#### 题目要求:
请把所给文章中从含有“同时过滤分词条件与表的其他条件后, 无法有效的按RANK排序分词相似性”的文字起、到“list里面, 每个行号后面附加addon内容(文本向量的对应位置信息), 同时支持自定义addon信息.”为止的部分重写出来，并将其中的“倒排索引”改为“反向索引”。

#### 所给文章:
---+---

背景
场景:
通用业务, 分词查询诉求.
挑战:
传统数据库没有分词、实时全文检索索引功能, 需要将数据同步到搜索引擎, 这种解决方案的弊端:
研发成本增加、
软硬件成本增加、
系统问题增多(同步延迟问题、同步异常问题、同步一致性问题)、
开发灵活性下降(无法同时过滤分词条件与表的其他条件, 需要业务层交换数据)
同时过滤分词条件与表的其他条件后, 无法有效的按RANK排序分词相似性
PG 解决方案:
1、倒排索引GIN:
支持多值类型的按元素检索: tsvector, array, json, xml, hstore, 任意字段组合搜索
一对多的数据模型
2、增强倒排索引RUM, RANK 加速方案:
RUM索引在posting list里面, 每个行号后面附加addon内容(文本向量的对应位置信息), 同时支持自定义addon信息.
addon的内容优势: 不需要回表搜索tuple内容. 降低IO, 提高性能.
文档
https://github.com/postgrespro/rum/blob/master/rum--1.3.sql
https://www.postgresql.org/docs/14/textsearch-controls.html#TEXTSEARCH-RANKING
如何计算rank :
0 (the default) ignores the document length
1 divides the rank by 1 + the logarithm of the document length
2 divides the rank by the document length
4 divides the rank by the mean harmonic distance between extents (this is implemented only by ts_rank_cd)
8 divides the rank by the number of unique words in document
16 divides the rank by 1 + the logarithm of the number of unique words in document
32 divides the rank by itself + 1
例子 GIN
分词搜索, 同时按rank排序返回
SELECT title, ts_rank_cd(textsearch, query) AS rank
FROM apod, to_tsquery('neutrino|(dark & matter)') query
WHERE query @@ textsearch
ORDER BY rank DESC
LIMIT 10;
title | rank
-----------------------------------------------+----------
Neutrinos in the Sun | 3.1
The Sudbury Neutrino Detector | 2.4
A MACHO View of Galactic Dark Matter | 2.01317
Hot Gas and Dark Matter | 1.91171
The Virgo Cluster: Hot Plasma and Dark Matter | 1.90953
Rafting for Solar Neutrinos | 1.9
NGC 4650A: Strange Galaxy and Dark Matter | 1.85774
Hot Gas and Dark Matter | 1.6123
Ice Fishing for Cosmic Neutrinos | 1.6
Weak Lensing Distorts the Universe | 0.818218
GIN索引: 分词检索在索引内完成, 但是rank排序需要回表, 将所有tuple找到后计算rank, 然后排序
GIN 数据和索引结构演示:
数据:
行号1: hello world
行号2: digoal hello
行号3: apple alibaba
行号4: aliyun apple
行号5: hello aliyun
GIN 倒排索引结构:
token tree:
hello,world,digoal,apple,aliyun,alibaba
posting list|tree:
hello: 行号1, 行号2, 行号5
world: 行号1
digoal: 行号2
apple: 行号3, 行号4
aliyun: 行号4, 行号5
alibaba: 行号3
例子 RUM
如何解决RANK需要回表的性能问题:
数据和索引结构演示:
数据:
行号1: hello world
行号2: digoal hello
行号3: apple alibaba
行号4: aliyun apple
行号5: hello aliyun
RUM 倒排索引结构:
token tree:
hello,world,digoal,apple,aliyun,alibaba
posting list|tree:
hello: 行号1 hello出现的位置, 行号2 hello出现的位置, 行号5 hello出现的位置
world: 行号1 world出现的位置
digoal: 行号2 digoal出现的位置
apple: 行号3 apple出现的位置, 行号4 apple出现的位置
aliyun: 行号4 aliyun出现的位置, 行号5 aliyun出现的位置
alibaba: 行号3 alibaba出现的位置
rum和gin对比例子
SELECT to_tsvector('english', 'a fat cat sat on a mat - it ate a fat rats');
to_tsvector
-----------------------------------------------------
'ate':9 'cat':3 'fat':2,11 'mat':7 'rat':12 'sat':4
生成随机文本的例子
postgres=# select to_tsvector( string_agg(chr((array[32,97,98,99,100,101])[ceil(random()*6)]),'')) from generate_series(1,100);
to_tsvector
----------------------------------------------------------------------------------------------------------------------------------------------------
'abbcb':9 'bdc':4 'beaeeddddbdbdb':11 'beeaba':12 'dbdbb':5 'dccbdbbebd':1 'dcccbbbecac':3 'dccec':10 'decaabc':6 'ebacaececd':2 'ecbcb':7 'edd':8
(1 row)

---+---

#### 数据摘录:

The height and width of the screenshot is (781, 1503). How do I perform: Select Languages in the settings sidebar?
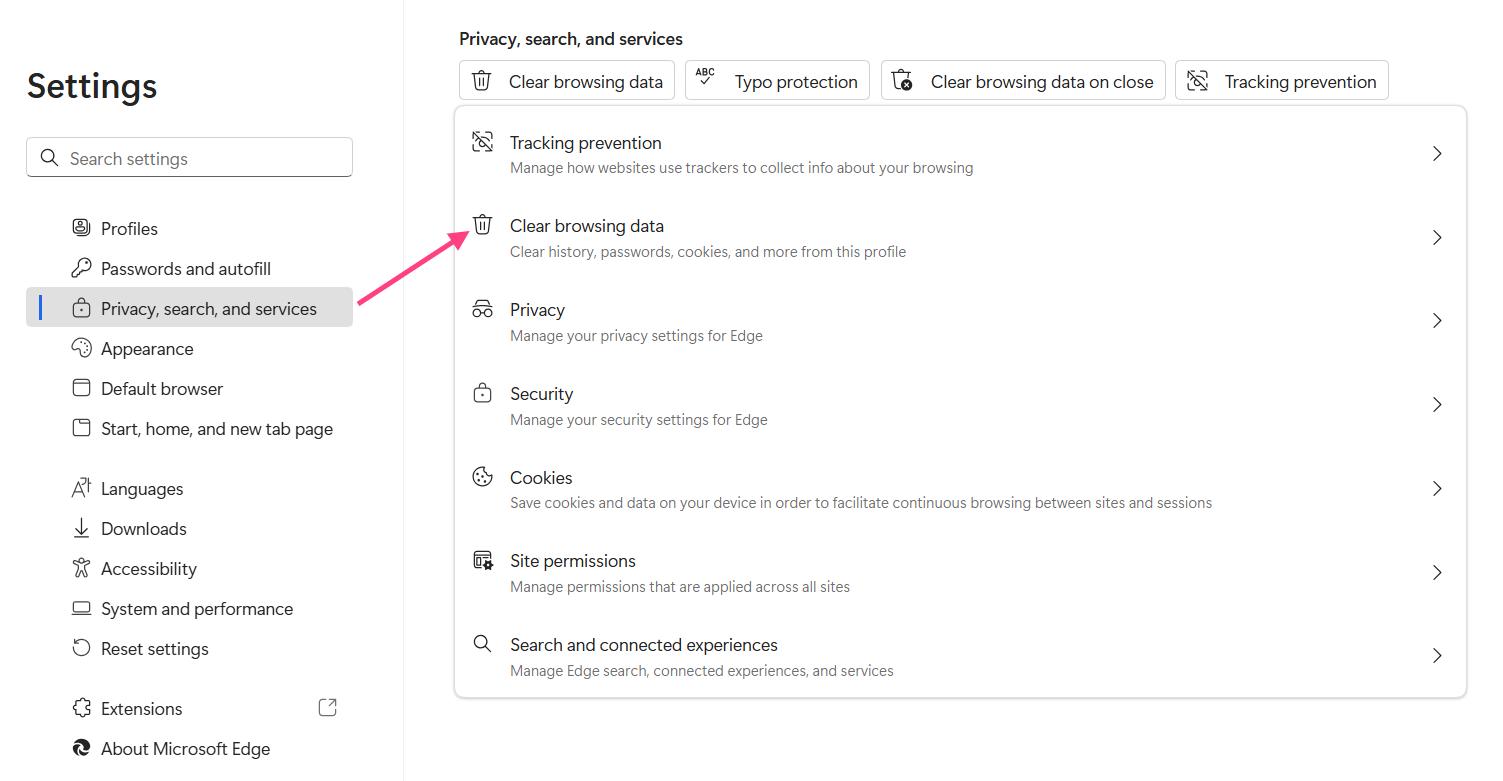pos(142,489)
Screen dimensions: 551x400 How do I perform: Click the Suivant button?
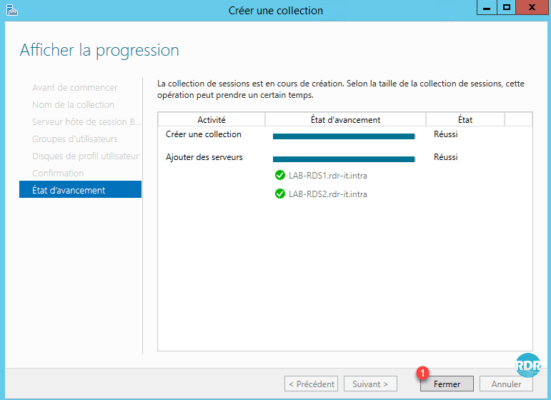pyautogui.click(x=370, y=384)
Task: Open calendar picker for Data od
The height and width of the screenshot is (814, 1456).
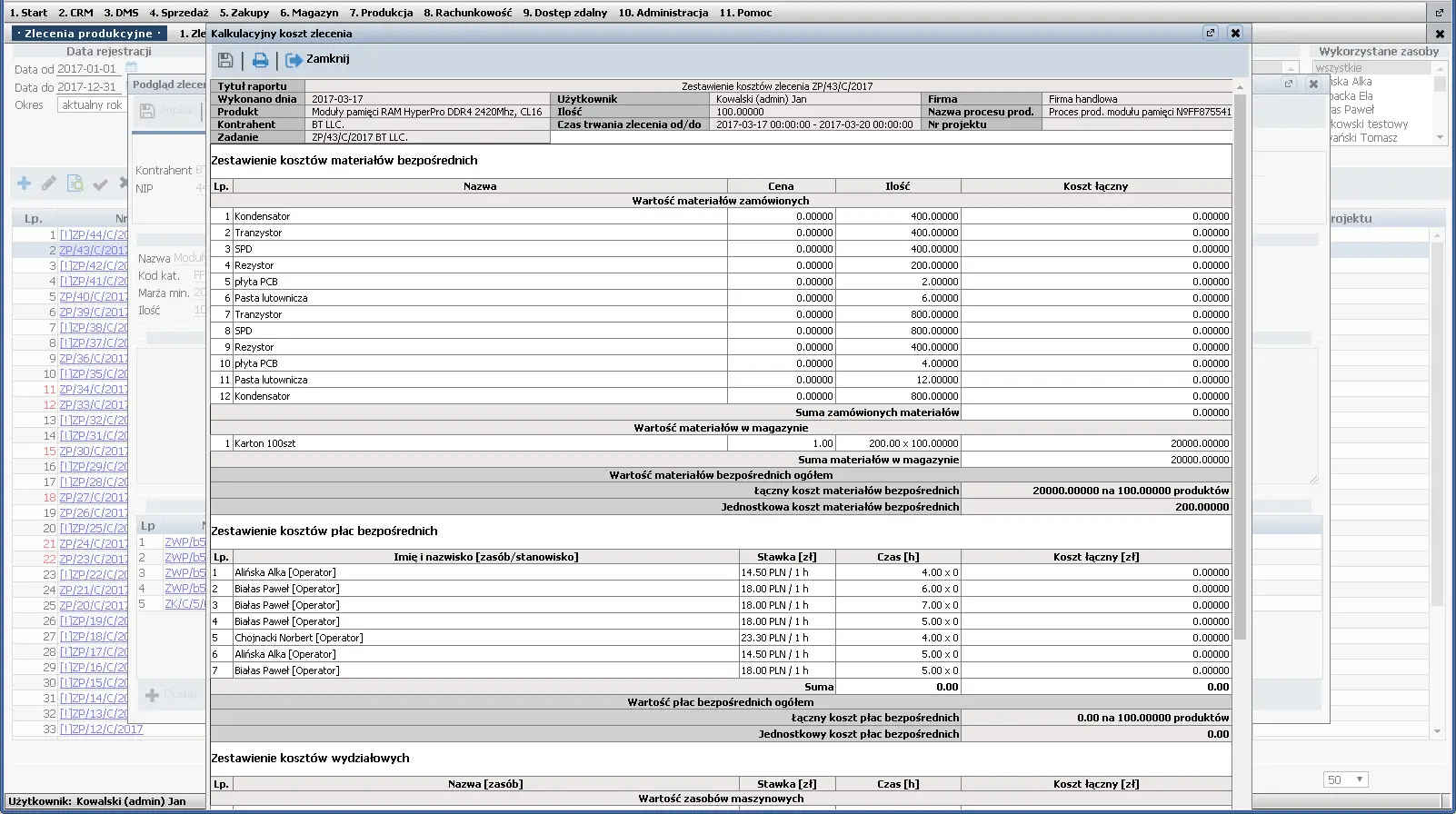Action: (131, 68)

---+---

#### 参考答案:
同时过滤分词条件与表的其他条件后, 无法有效的按RANK排序分词相似性
PG 解决方案:
1、反向索引GIN:
支持多值类型的按元素检索: tsvector, array, json, xml, hstore, 任意字段组合搜索
一对多的数据模型
2、增强反向索引RUM, RANK 加速方案:
RUM索引在posting list里面, 每个行号后面附加addon内容(文本向量的对应位置信息), 同时支持自定义addon信息.